● Data items:
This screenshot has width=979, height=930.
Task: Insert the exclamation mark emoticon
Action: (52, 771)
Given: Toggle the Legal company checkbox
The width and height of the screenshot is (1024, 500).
==
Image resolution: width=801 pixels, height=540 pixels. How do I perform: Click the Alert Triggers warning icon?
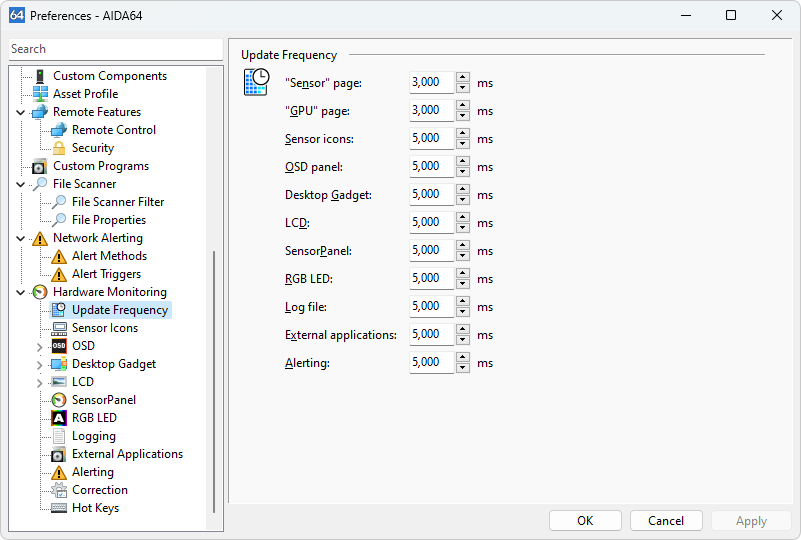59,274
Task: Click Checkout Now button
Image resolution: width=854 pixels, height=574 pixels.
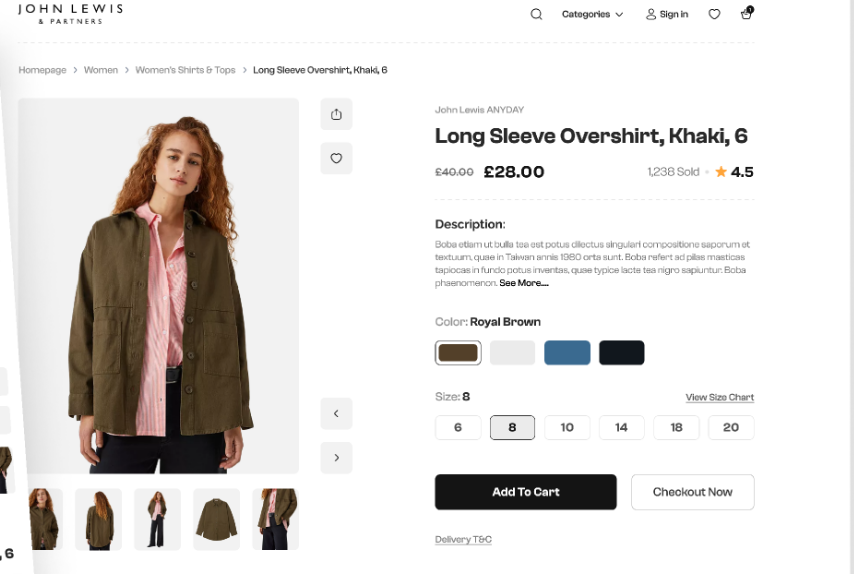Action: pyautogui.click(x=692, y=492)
--
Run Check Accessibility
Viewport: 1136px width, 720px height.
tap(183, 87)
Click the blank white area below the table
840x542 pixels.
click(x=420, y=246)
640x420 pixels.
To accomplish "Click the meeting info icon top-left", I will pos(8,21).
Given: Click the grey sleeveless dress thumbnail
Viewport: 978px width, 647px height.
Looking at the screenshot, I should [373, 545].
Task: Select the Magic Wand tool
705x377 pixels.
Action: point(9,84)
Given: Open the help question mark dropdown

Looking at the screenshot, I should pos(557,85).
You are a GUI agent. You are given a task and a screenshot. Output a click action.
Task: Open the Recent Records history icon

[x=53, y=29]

● WORK REQUIRED:
Return the span of lines in the data above that opens at the line with "Given: Toggle the Legal company checkbox" and closes at the line with "The width and", exactly, ends included, nothing else.

● EXERCISE ANSWER:
Given: Toggle the Legal company checkbox
The width and height of the screenshot is (1024, 500).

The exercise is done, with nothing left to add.